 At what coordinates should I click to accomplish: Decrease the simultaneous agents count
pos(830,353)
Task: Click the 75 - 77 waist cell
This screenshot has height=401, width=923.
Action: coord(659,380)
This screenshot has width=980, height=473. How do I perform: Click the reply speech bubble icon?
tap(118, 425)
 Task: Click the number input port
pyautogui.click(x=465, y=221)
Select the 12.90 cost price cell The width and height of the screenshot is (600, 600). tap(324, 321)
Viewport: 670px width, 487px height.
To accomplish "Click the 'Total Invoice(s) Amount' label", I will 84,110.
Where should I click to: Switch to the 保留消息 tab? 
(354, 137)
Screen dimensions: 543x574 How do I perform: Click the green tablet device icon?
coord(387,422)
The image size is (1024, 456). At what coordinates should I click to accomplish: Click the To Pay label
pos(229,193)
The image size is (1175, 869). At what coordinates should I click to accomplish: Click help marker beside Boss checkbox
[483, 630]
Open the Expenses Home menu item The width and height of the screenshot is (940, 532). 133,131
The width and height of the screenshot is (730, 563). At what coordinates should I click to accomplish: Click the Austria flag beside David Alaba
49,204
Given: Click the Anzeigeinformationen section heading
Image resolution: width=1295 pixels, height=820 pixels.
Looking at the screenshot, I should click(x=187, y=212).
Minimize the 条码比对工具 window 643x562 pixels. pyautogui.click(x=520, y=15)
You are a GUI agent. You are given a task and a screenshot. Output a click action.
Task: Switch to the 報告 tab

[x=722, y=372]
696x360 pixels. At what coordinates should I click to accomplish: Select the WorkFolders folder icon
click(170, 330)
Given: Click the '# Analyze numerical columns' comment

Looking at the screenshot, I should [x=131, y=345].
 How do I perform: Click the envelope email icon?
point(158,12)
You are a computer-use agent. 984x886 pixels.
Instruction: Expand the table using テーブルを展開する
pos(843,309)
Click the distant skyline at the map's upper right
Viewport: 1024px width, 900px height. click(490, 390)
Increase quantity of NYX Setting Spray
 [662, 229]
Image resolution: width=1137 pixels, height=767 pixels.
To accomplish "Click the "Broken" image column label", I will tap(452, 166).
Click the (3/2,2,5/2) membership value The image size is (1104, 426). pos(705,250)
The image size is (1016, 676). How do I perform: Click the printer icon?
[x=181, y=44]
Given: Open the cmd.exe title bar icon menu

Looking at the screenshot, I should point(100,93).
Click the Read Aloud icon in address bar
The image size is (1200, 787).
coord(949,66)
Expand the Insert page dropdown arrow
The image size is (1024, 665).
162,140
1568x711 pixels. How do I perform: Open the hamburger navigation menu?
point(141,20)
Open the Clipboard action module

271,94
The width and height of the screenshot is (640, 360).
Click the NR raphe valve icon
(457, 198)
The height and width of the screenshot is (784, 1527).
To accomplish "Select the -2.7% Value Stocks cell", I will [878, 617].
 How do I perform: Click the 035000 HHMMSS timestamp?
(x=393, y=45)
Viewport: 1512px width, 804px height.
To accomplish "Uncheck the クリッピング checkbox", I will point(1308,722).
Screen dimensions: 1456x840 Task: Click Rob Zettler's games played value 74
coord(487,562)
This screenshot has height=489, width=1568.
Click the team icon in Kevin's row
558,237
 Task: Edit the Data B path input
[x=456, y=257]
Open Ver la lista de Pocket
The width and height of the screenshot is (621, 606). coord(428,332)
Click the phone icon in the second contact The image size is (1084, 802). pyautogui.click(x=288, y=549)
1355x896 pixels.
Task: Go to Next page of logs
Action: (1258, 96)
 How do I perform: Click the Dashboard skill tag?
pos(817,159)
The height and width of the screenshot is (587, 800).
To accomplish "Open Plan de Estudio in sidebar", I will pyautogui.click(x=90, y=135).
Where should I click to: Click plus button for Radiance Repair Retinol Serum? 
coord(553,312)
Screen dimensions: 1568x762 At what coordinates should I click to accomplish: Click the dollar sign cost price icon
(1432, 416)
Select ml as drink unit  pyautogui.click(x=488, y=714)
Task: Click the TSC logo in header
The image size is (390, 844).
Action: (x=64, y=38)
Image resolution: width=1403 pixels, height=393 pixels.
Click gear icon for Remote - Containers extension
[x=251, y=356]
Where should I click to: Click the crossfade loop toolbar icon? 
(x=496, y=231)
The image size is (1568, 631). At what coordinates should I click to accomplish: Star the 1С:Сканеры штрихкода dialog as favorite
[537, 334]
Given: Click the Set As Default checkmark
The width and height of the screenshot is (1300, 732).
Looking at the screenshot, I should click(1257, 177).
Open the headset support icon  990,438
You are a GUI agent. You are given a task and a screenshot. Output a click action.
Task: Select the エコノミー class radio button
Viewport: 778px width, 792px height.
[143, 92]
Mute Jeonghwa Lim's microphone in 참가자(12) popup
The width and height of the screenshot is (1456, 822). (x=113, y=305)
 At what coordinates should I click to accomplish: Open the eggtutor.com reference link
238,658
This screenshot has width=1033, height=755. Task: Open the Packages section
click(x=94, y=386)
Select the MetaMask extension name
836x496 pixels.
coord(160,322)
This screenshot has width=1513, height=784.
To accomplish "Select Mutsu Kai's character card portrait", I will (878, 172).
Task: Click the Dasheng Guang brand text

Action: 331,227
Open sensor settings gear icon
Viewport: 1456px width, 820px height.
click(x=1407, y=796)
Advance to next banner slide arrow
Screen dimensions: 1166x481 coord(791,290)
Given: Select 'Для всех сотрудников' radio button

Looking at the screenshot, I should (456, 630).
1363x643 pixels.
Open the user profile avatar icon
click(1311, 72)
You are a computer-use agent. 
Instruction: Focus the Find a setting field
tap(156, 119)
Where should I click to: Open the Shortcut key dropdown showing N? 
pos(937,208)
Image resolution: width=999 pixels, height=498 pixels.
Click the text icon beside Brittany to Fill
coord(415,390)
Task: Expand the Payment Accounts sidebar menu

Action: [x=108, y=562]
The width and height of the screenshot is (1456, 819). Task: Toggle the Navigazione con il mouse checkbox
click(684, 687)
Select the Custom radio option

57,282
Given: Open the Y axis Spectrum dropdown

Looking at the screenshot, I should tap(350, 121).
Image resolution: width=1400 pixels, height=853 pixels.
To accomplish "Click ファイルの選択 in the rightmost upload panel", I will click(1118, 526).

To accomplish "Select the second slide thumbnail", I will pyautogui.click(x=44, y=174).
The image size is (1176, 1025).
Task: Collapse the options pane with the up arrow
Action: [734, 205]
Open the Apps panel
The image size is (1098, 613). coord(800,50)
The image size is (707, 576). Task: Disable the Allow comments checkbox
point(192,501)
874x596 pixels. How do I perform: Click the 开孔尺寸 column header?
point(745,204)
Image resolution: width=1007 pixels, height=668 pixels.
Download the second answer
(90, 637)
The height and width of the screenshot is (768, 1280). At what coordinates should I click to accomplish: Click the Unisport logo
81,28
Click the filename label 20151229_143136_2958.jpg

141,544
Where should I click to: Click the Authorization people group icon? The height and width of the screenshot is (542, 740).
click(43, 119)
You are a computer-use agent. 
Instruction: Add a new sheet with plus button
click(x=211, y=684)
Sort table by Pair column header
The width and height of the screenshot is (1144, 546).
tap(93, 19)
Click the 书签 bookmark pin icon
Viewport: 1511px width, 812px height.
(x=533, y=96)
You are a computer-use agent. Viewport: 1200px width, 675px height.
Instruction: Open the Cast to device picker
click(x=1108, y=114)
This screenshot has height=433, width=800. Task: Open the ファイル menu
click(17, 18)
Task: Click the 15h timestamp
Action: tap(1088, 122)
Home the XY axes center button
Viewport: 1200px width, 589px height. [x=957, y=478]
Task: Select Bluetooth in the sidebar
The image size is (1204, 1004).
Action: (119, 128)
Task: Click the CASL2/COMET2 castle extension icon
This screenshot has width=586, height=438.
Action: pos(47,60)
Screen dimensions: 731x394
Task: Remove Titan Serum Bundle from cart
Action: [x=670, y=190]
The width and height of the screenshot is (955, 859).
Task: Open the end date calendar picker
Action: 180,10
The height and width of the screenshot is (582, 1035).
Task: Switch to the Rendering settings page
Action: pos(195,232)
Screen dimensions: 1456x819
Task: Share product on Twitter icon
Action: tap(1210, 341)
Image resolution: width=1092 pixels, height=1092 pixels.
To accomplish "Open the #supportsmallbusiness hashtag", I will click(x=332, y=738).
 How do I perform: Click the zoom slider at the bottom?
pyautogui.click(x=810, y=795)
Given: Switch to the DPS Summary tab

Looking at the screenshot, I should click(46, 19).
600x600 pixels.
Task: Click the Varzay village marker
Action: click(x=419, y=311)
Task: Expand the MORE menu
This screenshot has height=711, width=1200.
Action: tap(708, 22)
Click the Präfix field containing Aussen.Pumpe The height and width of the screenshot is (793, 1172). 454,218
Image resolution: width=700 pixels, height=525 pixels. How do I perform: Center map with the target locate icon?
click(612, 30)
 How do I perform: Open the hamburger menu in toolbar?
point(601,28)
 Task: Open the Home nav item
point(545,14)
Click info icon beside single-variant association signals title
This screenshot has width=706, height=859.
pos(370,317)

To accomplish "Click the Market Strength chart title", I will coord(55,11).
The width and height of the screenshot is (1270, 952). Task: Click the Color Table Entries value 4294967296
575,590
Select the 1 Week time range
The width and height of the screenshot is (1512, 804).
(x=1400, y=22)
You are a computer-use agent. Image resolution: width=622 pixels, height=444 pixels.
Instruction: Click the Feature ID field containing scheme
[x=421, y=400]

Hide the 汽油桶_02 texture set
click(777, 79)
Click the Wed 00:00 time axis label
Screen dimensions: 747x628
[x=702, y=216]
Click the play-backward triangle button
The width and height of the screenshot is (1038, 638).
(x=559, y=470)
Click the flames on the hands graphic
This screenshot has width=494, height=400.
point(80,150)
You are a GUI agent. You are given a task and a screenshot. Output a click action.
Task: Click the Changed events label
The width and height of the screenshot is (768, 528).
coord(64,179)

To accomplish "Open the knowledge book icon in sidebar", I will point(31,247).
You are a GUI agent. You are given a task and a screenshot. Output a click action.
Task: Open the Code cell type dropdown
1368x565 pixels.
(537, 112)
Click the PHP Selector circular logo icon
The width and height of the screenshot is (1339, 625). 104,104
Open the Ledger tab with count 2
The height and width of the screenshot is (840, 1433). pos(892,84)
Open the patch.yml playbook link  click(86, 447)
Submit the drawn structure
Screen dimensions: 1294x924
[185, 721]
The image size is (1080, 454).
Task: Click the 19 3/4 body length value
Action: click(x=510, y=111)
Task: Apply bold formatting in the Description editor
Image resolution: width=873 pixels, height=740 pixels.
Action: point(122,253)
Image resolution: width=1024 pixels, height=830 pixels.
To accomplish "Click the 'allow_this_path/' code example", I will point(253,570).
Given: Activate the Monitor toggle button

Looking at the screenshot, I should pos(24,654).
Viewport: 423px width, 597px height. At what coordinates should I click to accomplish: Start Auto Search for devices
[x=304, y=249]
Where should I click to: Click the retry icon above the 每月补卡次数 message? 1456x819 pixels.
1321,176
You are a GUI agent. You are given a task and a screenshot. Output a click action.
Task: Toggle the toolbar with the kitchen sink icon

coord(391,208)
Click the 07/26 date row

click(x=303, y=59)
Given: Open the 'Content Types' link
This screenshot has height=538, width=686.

## SHORT TASK
Render the material as a JSON list of strings, one string per line and no blank lines. Start at its first line and end with the line containing "I will 84,110.", including both.

## ANSWER TO THE TASK
[
  " At what coordinates should I click to accomplish: Decrease the simultaneous agents count",
  "pos(830,353)",
  "Task: Click the 75 - 77 waist cell",
  "This screenshot has height=401, width=923.",
  "Action: coord(659,380)",
  "This screenshot has width=980, height=473. How do I perform: Click the reply speech bubble icon?",
  "tap(118, 425)",
  " Task: Click the number input port",
  "pyautogui.click(x=465, y=221)",
  "Select the 12.90 cost price cell The width and height of the screenshot is (600, 600). tap(324, 321)",
  "Viewport: 670px width, 487px height.",
  "To accomplish \"Click the 'Total Invoice(s) Amount' label\", I will 84,110."
]